The numerous battle sequences are accompanied with pounding drums, fierce shouts invoking Saint George, and battle cries of pain and exertion. Sword play and skirmishes are minimal, although there is much yelling and rushing on and off stage. Colville evokes the climactic act three battle from 3H6 very differently, beginning it in slow motion amid a thick billow of stage-fog and a rumble of sound effects that shakes the theatre's seats. Near the end, Henry VI emerges from beneath the gallery, still seated tenuously upon the throne. Henry observes the scattered battlefield dead, including the mirroring scenes in which a son realizes he has killed his father, and another father realizes he has killed his own son. The two scenes carry enormous dramatic weight and do not need to be played as broadly as they are by the actors, but in a clever staging, Colville uses the same two actors to portray both fathers and both sons, and the two men simply alternate from the quick to the dead.

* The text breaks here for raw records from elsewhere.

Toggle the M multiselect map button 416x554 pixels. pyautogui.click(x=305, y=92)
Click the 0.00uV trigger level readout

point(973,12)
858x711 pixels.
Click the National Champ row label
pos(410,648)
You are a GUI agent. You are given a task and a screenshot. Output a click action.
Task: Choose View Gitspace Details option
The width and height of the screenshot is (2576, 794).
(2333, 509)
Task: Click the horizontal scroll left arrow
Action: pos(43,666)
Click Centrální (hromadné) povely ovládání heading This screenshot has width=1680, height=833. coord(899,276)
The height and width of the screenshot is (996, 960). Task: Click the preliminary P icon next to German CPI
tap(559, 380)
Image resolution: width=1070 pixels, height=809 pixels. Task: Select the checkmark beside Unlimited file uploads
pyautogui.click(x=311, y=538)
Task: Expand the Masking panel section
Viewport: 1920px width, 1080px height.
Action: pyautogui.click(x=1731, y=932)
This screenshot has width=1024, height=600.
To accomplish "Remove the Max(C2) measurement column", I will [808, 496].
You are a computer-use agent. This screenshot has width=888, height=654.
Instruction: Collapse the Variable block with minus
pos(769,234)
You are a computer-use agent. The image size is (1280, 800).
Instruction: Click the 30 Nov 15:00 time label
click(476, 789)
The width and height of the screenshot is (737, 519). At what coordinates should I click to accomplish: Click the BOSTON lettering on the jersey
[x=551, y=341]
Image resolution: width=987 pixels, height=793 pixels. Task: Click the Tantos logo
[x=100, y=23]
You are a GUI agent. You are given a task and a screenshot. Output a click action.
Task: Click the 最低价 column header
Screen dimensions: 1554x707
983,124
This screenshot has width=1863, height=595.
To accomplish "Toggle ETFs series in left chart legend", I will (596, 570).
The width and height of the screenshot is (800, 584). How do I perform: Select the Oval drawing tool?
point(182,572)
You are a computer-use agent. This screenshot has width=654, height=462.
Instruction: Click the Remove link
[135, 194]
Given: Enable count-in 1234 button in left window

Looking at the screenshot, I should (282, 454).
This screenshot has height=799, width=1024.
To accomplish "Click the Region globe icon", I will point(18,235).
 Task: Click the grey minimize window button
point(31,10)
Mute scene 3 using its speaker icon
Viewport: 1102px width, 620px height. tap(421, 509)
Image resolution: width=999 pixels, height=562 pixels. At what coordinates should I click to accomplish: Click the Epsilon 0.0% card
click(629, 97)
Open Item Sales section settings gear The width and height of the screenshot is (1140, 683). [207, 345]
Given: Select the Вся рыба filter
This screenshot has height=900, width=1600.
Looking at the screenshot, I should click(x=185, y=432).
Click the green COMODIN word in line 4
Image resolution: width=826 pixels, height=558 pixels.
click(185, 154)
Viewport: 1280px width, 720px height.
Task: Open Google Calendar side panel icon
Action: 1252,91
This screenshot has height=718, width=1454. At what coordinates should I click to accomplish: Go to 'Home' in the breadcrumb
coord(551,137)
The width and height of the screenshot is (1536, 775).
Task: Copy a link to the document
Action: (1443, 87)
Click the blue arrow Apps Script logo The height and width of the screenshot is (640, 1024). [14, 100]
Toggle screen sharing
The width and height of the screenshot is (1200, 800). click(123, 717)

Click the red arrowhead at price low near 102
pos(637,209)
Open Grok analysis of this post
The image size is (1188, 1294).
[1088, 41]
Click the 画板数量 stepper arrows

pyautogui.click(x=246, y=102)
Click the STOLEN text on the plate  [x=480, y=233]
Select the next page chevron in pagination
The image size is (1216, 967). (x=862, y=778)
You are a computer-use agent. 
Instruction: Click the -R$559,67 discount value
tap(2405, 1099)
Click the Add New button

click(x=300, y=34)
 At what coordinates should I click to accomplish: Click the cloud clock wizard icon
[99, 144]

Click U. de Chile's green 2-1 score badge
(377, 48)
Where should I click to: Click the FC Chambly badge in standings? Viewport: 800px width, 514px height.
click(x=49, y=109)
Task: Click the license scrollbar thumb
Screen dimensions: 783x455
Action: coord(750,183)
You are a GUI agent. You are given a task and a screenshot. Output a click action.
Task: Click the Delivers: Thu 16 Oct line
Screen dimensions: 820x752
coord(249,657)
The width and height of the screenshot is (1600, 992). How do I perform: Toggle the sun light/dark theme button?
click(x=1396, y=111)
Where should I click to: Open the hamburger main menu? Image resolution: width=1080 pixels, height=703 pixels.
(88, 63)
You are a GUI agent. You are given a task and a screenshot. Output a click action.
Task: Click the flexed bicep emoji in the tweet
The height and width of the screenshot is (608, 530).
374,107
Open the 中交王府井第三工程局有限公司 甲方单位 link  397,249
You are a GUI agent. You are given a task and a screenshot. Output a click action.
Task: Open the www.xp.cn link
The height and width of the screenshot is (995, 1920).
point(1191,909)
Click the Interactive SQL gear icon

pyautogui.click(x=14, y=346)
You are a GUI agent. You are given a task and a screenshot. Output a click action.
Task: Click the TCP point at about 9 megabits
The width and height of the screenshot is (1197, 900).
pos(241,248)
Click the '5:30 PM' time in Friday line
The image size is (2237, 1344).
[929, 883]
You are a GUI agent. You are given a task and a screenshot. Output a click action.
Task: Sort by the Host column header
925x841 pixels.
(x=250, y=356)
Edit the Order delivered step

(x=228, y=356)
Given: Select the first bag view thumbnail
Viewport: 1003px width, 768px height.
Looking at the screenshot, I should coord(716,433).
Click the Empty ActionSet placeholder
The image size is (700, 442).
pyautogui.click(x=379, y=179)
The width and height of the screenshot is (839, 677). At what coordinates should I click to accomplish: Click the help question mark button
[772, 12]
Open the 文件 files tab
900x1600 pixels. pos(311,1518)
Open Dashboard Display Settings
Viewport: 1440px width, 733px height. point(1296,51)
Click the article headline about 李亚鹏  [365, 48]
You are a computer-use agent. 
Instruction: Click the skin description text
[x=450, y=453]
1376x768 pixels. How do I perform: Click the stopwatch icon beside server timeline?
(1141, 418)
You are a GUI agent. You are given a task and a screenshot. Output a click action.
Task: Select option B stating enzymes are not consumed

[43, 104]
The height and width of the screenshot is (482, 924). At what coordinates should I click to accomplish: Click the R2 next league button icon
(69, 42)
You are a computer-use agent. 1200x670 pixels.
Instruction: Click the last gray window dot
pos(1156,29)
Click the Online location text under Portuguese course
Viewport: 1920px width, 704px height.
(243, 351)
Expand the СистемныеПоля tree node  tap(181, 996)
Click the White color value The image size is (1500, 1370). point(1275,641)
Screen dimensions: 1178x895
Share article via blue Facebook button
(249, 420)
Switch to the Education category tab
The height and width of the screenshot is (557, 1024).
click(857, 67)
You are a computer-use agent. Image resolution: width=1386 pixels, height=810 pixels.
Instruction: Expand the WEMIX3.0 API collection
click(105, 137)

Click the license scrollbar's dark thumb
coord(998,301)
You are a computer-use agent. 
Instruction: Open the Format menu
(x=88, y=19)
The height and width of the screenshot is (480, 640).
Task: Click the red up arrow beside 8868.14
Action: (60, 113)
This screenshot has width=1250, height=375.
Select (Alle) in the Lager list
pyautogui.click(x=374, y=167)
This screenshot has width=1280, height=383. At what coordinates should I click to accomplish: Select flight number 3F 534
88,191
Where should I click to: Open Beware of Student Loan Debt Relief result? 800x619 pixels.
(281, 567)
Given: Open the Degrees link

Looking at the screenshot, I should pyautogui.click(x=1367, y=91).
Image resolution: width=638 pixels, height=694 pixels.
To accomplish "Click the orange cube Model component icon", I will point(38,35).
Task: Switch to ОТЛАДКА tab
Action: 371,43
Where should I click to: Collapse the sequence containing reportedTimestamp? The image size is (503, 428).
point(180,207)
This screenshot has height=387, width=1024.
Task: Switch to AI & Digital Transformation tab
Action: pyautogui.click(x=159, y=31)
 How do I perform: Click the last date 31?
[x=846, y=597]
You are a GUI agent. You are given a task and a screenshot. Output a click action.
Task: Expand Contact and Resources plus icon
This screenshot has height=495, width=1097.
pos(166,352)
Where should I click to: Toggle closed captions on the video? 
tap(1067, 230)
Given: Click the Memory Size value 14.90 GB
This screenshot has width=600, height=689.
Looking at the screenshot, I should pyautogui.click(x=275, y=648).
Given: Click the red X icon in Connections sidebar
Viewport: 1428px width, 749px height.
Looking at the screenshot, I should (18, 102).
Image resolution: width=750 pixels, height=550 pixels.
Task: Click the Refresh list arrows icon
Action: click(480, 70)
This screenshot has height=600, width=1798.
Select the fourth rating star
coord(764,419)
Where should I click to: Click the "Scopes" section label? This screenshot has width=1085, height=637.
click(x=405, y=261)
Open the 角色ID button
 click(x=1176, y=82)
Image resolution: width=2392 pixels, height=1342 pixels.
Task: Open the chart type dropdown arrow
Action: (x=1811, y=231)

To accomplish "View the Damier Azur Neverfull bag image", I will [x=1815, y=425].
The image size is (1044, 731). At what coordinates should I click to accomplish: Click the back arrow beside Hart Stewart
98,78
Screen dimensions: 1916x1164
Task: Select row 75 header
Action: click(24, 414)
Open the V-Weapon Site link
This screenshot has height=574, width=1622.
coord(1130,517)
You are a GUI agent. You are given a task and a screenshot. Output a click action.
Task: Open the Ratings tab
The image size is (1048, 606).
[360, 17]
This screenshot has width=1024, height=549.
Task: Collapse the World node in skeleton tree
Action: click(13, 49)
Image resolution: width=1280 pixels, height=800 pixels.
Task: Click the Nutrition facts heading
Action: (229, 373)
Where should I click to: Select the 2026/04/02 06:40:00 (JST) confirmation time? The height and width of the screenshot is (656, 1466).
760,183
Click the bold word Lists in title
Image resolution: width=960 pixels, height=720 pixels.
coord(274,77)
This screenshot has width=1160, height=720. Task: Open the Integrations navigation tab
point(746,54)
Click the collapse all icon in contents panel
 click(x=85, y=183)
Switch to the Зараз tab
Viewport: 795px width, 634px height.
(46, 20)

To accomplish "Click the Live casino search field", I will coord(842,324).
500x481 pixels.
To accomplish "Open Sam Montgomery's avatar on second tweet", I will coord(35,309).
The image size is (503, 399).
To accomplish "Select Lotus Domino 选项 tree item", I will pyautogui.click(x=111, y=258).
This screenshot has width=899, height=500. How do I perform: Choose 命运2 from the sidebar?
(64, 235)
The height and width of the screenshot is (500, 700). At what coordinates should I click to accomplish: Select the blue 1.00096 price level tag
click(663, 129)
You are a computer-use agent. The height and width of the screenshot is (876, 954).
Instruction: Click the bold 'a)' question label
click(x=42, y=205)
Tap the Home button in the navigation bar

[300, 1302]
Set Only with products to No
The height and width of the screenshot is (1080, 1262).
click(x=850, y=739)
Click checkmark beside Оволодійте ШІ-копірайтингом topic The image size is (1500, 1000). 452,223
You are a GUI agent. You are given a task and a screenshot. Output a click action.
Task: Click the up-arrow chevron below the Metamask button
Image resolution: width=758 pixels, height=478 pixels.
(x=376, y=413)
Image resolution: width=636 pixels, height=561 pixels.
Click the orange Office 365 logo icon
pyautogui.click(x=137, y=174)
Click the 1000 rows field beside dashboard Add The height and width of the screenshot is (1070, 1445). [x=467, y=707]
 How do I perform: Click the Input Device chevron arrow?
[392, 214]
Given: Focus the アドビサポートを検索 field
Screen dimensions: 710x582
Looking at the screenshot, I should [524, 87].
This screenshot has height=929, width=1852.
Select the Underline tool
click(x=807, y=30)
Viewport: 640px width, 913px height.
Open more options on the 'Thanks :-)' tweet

The Falcon's Pitch concludes with a series of chilling images. Cronyn's "she-wolf of France" begins to become the curser with the news of the murder of her "spiteful cub." Her cry of "kill me too" is quickly answered by Richard's "marry, and shall," and the York brother must be restrained from assaulting her. As she rails against the Yorks, Cronyn's Margaret is carried bodily from the stage, kicking and screaming. In a defining moment, Margaret manages - if for but a moment - to grasp the throne, but she merely pulls it over with a crash as she is carried off to be exiled to France.

Richard - after an ironic and portentous whisper of "suspicion haunts the guilty mind" - makes a slow descent from the gallery like a bird of prey. At center stage, Whittaker gently kneels beside Henry to mock the King's prayer, embraces him from the side with creepy sincerity, then stabs the deposed Henry twice: "die, prophet." In the final image, Whittaker's Richard circles, then briefly touches, the coveted throne as the lights fade out.

Like Blood of a Nation, another 1998 world premiere adaptation of the Henry VI plays - this one by Jeffrey Wechsler - that debuted at Chicago's Bailiwick Repertory Theatre, Sweet's play is an ambitious attempt to consolidate the trilogy. Whereas Blood of a Nation benefited from a clear depiction of the characters and conflicts and a focus on the historical context, The Falcon's Pitch benefits from the focus on Margaret and her political duels with Beaufort, Gloucester, and the Yorks, as well as her more intimate battles with Suffolk and Henry VI. Interestingly, both playwright's chose to eliminate the scenes involving the John Cade rebellion, along with its 4.2 trademark line from 2H6: "the first thing we do, let's kill all the lawyers."

Note: A version of this article was edited and published in Shakespeare Bulletin, Vol.16, No.4, Fall 1998.